La ville de Saint-Etienne a été le théâtre de violents affrontements entre les forces de l'ordre et les jeunes, samedi 8 décembre. — C. Girardon / 20 Minutes
  • 30 personnes ont été interpellés après les heurts et les pillages survenus samedi dans le centre-ville de Saint-Etienne, en marge de la manifestation des «gilets Jaunes».
  • Selon certains commerçants, la ville a connu une situation de «chaos».
  • Reportage sur place au lendemain des débordements.

Sur la place de l’Hôtel-de-Ville à Saint-Etienne, une poignée de badauds flâne dans les allées désertes du marché de Noël. Les rues alentour ne sont guère plus peuplées. Dans les haut-parleurs, une chorale entonne un « Gloria » de Noël. La quiétude apparente ne laisse presque rien entrevoir du « chaos » dans lequel la ville a pourtant été plongée la veille.

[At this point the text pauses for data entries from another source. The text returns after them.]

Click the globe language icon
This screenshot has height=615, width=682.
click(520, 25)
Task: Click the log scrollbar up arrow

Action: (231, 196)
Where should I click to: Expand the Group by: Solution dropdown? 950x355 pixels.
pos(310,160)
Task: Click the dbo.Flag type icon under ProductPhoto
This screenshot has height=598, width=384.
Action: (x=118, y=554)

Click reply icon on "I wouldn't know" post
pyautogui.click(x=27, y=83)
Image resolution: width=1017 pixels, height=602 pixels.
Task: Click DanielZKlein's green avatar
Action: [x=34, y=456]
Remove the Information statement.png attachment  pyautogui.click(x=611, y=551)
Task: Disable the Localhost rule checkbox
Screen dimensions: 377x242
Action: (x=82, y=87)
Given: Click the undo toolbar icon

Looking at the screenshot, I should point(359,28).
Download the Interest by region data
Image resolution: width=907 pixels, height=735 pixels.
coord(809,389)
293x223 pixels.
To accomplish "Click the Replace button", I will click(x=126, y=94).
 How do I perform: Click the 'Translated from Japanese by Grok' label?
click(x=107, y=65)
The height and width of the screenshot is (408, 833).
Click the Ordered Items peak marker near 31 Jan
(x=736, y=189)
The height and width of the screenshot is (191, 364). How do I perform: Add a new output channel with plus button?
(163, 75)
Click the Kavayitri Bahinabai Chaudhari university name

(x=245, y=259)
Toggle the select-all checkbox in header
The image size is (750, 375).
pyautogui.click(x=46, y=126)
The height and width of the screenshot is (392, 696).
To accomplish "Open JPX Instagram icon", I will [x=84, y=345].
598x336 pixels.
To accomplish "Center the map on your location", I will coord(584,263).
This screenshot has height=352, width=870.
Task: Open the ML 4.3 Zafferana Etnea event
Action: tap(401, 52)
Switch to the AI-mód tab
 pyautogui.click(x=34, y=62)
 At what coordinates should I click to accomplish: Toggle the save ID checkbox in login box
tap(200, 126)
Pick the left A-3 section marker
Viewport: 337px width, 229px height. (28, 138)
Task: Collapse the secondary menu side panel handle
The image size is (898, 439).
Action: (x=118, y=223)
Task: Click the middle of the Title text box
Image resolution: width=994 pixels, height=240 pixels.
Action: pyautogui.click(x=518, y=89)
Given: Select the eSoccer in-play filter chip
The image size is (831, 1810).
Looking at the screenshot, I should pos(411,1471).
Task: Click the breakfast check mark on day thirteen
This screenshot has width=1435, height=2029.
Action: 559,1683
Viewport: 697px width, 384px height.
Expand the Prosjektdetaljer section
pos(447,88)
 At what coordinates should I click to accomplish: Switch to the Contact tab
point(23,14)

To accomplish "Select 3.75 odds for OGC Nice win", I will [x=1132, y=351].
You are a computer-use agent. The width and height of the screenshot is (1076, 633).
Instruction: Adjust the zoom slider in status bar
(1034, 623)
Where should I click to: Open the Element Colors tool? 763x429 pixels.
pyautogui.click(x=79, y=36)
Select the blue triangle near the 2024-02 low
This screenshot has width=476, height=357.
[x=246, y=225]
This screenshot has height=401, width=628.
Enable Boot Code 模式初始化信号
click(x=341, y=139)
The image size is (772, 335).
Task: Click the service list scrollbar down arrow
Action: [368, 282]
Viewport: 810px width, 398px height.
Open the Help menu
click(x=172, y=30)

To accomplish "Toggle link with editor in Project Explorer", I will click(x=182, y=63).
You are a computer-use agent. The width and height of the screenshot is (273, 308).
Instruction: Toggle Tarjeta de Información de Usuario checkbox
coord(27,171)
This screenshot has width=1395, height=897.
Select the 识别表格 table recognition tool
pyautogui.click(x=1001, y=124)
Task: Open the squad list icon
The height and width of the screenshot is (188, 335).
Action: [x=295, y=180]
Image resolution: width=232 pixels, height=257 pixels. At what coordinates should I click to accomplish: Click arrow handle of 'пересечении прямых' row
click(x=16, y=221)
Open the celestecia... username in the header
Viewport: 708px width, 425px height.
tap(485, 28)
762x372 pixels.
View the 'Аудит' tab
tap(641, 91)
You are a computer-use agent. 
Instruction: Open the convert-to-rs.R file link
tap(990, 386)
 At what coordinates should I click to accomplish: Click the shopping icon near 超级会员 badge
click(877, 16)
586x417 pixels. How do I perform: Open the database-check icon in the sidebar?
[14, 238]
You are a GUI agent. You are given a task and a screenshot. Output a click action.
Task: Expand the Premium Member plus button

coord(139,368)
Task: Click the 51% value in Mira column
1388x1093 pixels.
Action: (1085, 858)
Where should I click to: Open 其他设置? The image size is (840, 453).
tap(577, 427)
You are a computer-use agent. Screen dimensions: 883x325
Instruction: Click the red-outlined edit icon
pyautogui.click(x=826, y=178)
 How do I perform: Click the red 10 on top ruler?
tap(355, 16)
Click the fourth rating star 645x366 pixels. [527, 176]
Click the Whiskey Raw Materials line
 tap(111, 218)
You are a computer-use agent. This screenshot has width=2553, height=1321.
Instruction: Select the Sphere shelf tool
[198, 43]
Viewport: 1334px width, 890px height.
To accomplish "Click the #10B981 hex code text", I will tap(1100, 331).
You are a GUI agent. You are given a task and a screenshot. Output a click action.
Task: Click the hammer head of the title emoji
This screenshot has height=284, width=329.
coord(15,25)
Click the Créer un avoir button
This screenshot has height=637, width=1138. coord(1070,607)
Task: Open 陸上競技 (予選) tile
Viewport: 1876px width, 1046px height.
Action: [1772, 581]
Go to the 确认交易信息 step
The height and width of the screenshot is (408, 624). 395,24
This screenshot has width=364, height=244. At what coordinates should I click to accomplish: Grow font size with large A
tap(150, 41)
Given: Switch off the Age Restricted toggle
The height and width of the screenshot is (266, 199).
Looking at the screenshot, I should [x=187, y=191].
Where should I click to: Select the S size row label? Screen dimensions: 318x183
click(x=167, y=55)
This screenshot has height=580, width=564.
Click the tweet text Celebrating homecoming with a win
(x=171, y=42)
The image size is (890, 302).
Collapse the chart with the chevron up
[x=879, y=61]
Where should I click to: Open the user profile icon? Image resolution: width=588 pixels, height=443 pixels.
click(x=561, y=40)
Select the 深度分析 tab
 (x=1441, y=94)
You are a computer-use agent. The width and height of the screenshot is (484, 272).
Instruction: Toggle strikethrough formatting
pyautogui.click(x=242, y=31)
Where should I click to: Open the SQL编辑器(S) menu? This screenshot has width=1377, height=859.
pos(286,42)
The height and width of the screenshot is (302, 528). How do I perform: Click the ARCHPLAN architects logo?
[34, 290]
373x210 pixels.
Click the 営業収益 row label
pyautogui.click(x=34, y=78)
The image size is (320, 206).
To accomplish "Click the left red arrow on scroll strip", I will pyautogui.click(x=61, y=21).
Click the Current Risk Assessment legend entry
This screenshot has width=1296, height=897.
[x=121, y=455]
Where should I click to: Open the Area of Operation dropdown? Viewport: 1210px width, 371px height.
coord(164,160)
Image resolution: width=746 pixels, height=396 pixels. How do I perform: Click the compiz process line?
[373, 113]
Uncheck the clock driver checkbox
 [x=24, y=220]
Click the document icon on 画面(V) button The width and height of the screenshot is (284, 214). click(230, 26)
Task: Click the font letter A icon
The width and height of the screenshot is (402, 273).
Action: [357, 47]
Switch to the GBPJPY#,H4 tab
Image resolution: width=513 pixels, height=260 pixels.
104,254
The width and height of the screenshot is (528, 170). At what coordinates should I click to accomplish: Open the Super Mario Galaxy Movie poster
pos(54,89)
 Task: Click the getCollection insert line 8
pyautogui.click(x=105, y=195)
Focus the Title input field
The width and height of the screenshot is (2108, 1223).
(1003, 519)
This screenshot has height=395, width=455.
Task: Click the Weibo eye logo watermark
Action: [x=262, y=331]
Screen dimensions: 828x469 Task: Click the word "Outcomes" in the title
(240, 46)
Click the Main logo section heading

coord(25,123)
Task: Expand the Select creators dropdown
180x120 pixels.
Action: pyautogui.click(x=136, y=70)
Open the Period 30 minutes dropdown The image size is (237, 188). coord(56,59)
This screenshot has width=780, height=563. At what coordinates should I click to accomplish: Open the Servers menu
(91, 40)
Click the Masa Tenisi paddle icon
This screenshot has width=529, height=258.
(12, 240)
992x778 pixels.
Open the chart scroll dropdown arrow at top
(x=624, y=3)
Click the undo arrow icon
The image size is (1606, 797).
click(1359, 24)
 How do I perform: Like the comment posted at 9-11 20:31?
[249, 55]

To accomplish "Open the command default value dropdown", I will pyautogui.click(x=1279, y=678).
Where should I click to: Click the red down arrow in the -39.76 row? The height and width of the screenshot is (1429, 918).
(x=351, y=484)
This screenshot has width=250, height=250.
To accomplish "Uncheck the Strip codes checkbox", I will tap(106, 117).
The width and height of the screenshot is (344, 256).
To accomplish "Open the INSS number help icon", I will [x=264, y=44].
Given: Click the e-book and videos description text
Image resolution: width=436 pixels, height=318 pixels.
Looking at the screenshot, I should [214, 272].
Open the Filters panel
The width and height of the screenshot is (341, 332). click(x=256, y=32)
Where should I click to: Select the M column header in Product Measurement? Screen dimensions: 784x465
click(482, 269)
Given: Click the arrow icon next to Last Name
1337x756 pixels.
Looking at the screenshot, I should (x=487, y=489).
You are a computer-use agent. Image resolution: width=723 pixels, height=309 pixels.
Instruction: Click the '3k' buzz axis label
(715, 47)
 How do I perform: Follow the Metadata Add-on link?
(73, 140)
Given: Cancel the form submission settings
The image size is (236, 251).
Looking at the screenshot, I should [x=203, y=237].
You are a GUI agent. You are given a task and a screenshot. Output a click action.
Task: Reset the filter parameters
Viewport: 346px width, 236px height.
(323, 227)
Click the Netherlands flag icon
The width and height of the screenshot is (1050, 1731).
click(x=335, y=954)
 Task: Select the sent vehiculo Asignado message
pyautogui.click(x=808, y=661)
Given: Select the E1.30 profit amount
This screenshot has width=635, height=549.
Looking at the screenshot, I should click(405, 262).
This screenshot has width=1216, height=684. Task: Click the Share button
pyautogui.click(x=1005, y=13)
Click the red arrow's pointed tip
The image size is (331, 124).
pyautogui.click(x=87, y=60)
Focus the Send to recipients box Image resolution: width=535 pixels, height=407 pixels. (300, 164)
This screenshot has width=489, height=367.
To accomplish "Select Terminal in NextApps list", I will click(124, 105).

Les stigmates sont toutefois visibles par endroits : poubelles incendiées, arrêts de tramways démontés, panneaux publicitaires brisés, vitrines dégoulinant de traces de peintures. Sans parler des magasins situés dans les rues adjacentes. Ceux qui ont été pillés samedi, ont baissé leurs rideaux. Des larges panneaux de bois remplacent désormais les vitres brisées en mille morceaux par les casseurs.

Après les pillages de samedi, certains magasins à Saint-Etienne ont dû installer des planches de bois pour éviter d'autres intrusions.
Après les pillages de samedi, certains magasins à Saint-Etienne ont dû installer des planches de bois pour éviter d'autres intrusions. - C. Girardon / 20 Minutes

30 personnes interpellées

Samedi, la ville de Saint-Etienne a été le théâtre de violents affrontements entre les jeunes et les forces de l’ordre en marge de la manifestation des «Gilets jaunes ». Près de 30 personnes ont été interpellées dont la moitié est des mineurs. « On a été obligé de défendre nos chalets. C’était le chaos », lâche un peu sonné un commerçant installé sur le marché de Noël. « On a dû mettre des barrières pour empêcher toute intrusion et pour éviter qu’ils ne cassent ou volent nos produits », explique sa voisine. Et d’ajouter : « On a été gazé toute la journée. Rincé au lacrymogène. Mais ce n’est pas à la police que l’on en veut ».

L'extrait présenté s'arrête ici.